About
In 1916, when Pendleton King finished the script for Cocaine, the papers described it as a “gritty portrait of addiction, poverty, and urban desperation, following two down-and-out characters struggling to survive in a New York tenement.” King was born to a wealthy aristocratic family from Georgia and a graduate of Oxford University. However, despite his upbringing and wealth, he was also a known eccentric. He chose to live in New York’s poorest neighborhoods and immersed himself in the subjects he wrote about.
A play so rooted in urban realism was relatively rare in American theatre at that time, and when the Provincetown Players chose it for their inaugural New York season, it was understandably met with condemnation by supporters. Depictions of drug dependency, discussions of prostitution (especially male prostitution), and its portrayal of urban poverty without moralizing the characters had producers fearing the worst. Despite their fears, the Provincetown Players went ahead with the piece and the play went on to be a surprise hit in March of 1917.
One month after the production, Woodrow Wilson declared war on Germany and King was immediately drafted. He would make it home from the war, with honors, but within a few weeks he would be dead at age 29. His official cause of death is still debated, but the most probable cause I can find is a brain aneurysm. What more King could have offered to the theatre world will never be known, but what he did leave is stark portrait that feels both ahead of its time and familiar in our own time.

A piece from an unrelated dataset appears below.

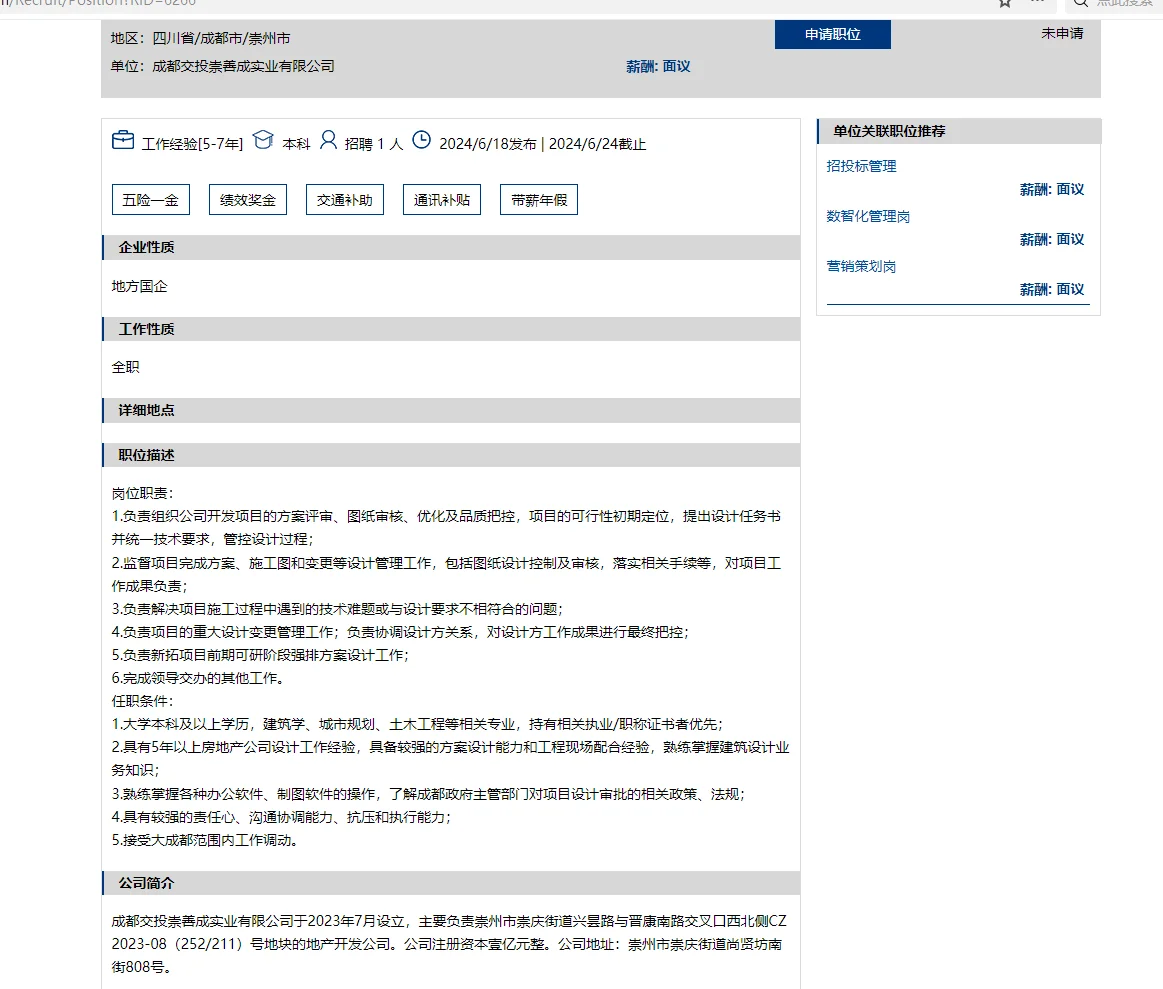Click the person icon beside 招聘 1 人
The width and height of the screenshot is (1163, 989).
tap(328, 141)
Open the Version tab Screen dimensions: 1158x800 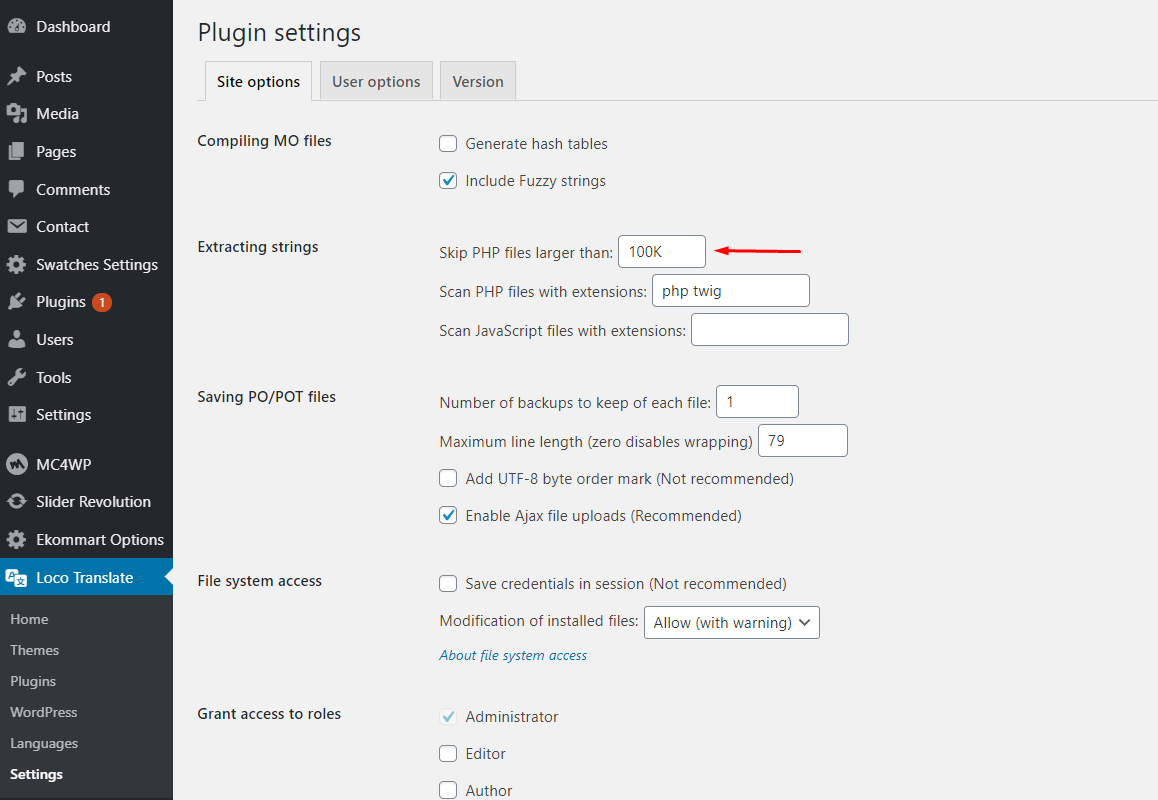pos(478,82)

Though the production you will see is not King’s original script, the changes I made were mostly to remove language that would date the piece to the point of distraction. Expressions like “Gee-Ta” that can be found in original would likely serve as a mechanism to take modern audiences out of the piece. So, the changes are a concerted effort to represent King’s vision as audiences of the time might have experienced it. You can be the judge as to whether we’ve been successful.